The Penguin Classics edition of excerpts from Henry Mayhew’s London Labour and the London Poor includes some illustrations from the original books. Volume I was devoted to street sellers, while Volume II takes up some of the other occupations we know from the Victorian novelists: mudlarks, chimney sweeps, crossing sweepers and dust-yard workers.
The prosperous dustman is an important character is Dickens’ Our Mutual Friend. A fortune could be made from dust, and Mayhew explains how it is done. A dust contractor gets a contract with a parish to haul away its dust, mostly the residue from the thousands of coal fires. The dust is carted to a dustyard, where it is sifted, so that the particulate matter can be sold for enriching soil and making bricks. Men shovel the dust to women who wield great sieves, as shown in the illustration.

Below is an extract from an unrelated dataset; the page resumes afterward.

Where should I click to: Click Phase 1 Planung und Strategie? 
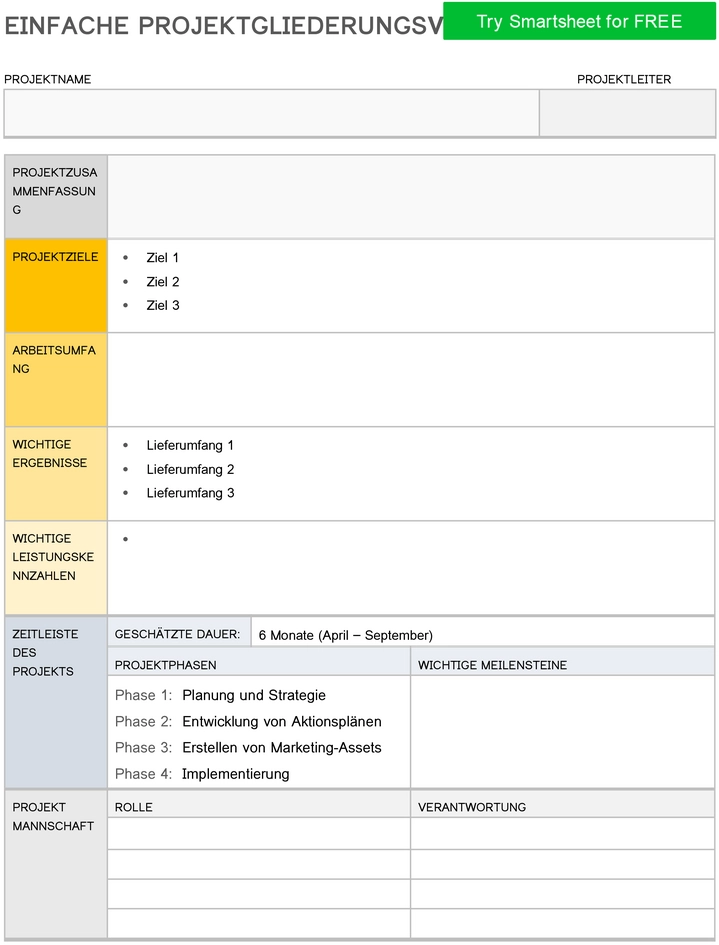click(220, 695)
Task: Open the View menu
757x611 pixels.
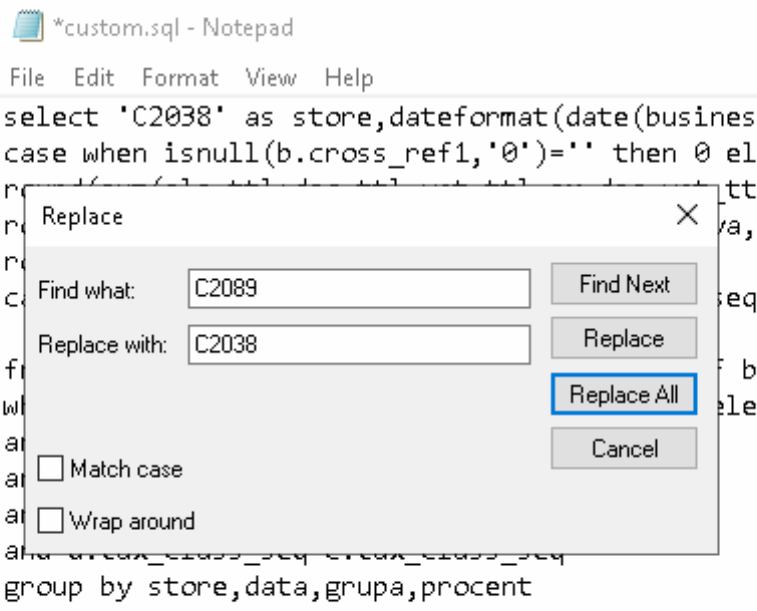Action: 271,77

In a dust-yard lately visited the sifters formed a curious sight; they were almost up to their middle in dust, ranged in a semi-circle in front of that part of the heap which was being worked; each had before her a small mound of soil which had fullen through her sieve and formed a sort of embankment, behind which she stood…. Their coarse dirty cotton gowns were tucked up behind them…; over their gowns they wore a strong leathern apron, extending from their necks to the extremities of their petticoats…. In the process of their work they pushed the sieve from them and drew it back again with apparent violence, striking it against the outer leathern apron with such force that it produced each time a hollow sound, like a blow on the tenor drum.
The workers begin as children, since even small children can retrieve items from the dust. They continue in the life as adults because that is all they know. They are poorly paid, but they value the work because it is “steady,” unlike selling on the street.
Mayhew has really been there and seen how it was done. His descriptions of the other occupations and interviews with the workers are similarly concrete, whether of mudlarks searching for items in the Thamses mud or chimney sweepers visiting the public baths — some daily, some weekly, and some not at all.